Firstly, deploying during the day is good because if something goes wrong, the entire team is physically present to deal with it. Second, Github is used worldwide, which means 24 hours a day, so there isn't a "night" to deploy during.


What is the difference between day and night when your users are worldwide?


There is significant variance in population per timezone, and even more significant variance in internet-usage per time zone. Much of this variance is just demographic, but most of it is actually geographic.
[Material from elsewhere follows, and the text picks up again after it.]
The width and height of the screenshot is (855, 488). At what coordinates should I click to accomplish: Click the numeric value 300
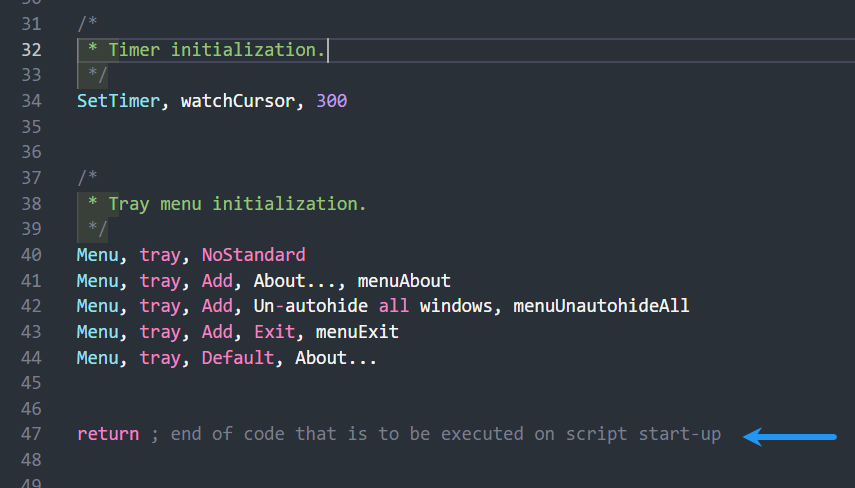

An interesting and convenient thing about the present layout of the world is that the Pacific Ocean takes up almost half of it, and almost half of the world's land masses are uninhabitable tundra and desert (that's not so relevant to time peaks though).

This has the great effect of lowering the median travel times and information transmission latencies between the world's population centers, and it means that for at least this geological epoch; we're always going to have daily global peak and off-peak times for human-driven activity.


A reasonable approximation is to model a sine wave per region with peak amplitude based on typical usage patterns. For example entertainment services will peak in evenings and at weekends, business services will peak during typical core hours Monday to Friday. With enough users spread across enough regions you never have a good time for all users so in practice it is better to engineer things so you can do deploys / maintenance whenever is best for the teams working on the service.


13:20 PST = 16:20 EST


What a seriously dumb outage to have. I'm still confused about it after reading the the RFO.